Parts of the exercise>
**a.** In the article on Robert Burns and bipolar disorder, which journal published the researchers' findings?
**b.** Write the next part of the article on Robert Burns and bipolar disorder, picking up after its final sentence.

Page extract>
===============

NEW research published this week suggests Scotland’s national bard Robert Burns may have had bipolar disorder.

Researchers at the University of Glasgow have analysed more than 800 letters and journals written by Burns, many while he lived locally, in an attempt to gauge his mental state.

After working on the project for almost four years, the team believe there is evidence to show that his mood cycled between depression and hypomania, a key indicator for mood conditions like bipolar disorder. They say this might explain the writer’s periods of “intense creativity, temperamental personality and unstable love life.” Publishing their findings in The Journal of the Royal College of Physicians of Edinburgh, the researchers analysed documents written by Burns between 1786 and 1795. Burns spent much of this time period living in Dumfries and working as an excise officer, with three months in December 1793 identified by Burns himself as a period of “melancholia” or depression.

In his writings at this time, the bard says he feels “altogether Novemberish, a damn’d melange of fretfulness and melancholy . . . my soul flouncing and fluttering.” Burns’ thoughts and feeling in two letters would meet the criteria for a diagnosis of clinical depression. Principal researcher Moira Hansen said: “We have pinpointed evidence which showed bouts of increased energy and hyperactivity, and periods of depression and a withdrawal from day-to-day life – we now believe Burns may have had what we would recognise today as bipolar disorder. “We will carry out further in-depth analysis to create a mood map of his life to chart these highs and lows, linking it to what was happening both in his private and public life to judge how it impacted on his writing.”

===============

Source data>
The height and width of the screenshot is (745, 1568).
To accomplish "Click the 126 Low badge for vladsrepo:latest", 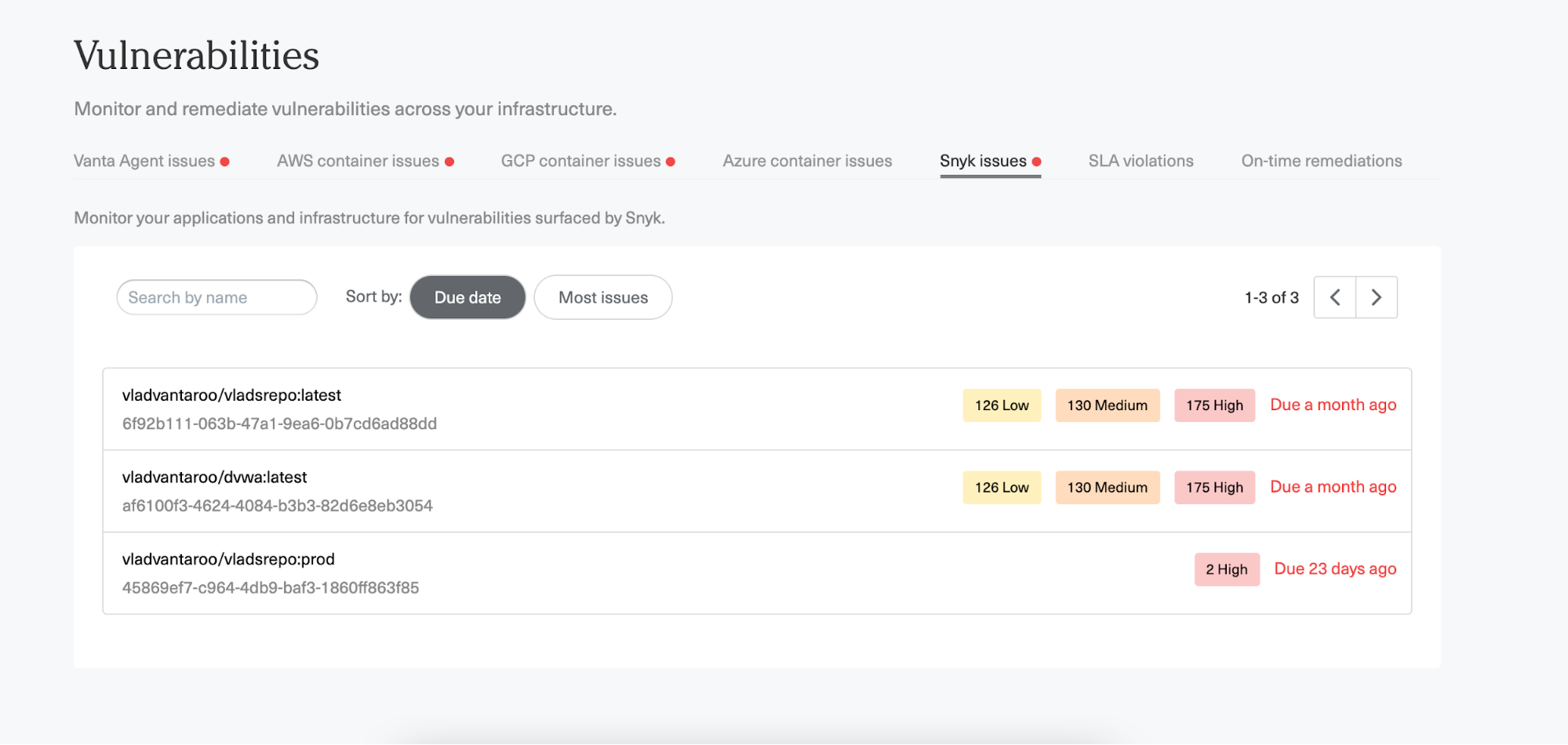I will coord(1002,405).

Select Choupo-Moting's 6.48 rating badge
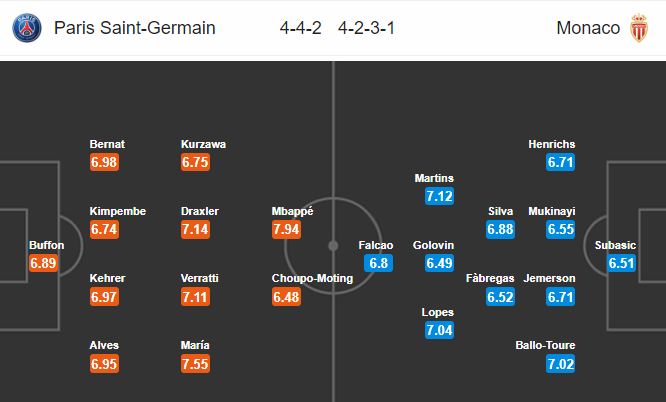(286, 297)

===============

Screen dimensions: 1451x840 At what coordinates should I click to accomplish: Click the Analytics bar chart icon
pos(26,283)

===============

Answers by task>
**a.** The Journal of the Royal College of Physicians of Edinburgh.

**b.**
University of Glasgow professor of psychiatry Prof. Daniel Smith, who co-authored the research, said: “Carefully assessing the mood and behaviour of one of Scotland’s iconic figures, using both medical and literary expertise, is a new approach that helps to paint a picture of his mental health and how it affected both his life and writing. “We hope that the possibility that Scotland’s national bard, a global icon, may have had bipolar disorder will contribute to discussions on the links between mental illness and creativity. This work might also help to destigmatise psychiatric disorders such as bipolar disorder and depression.”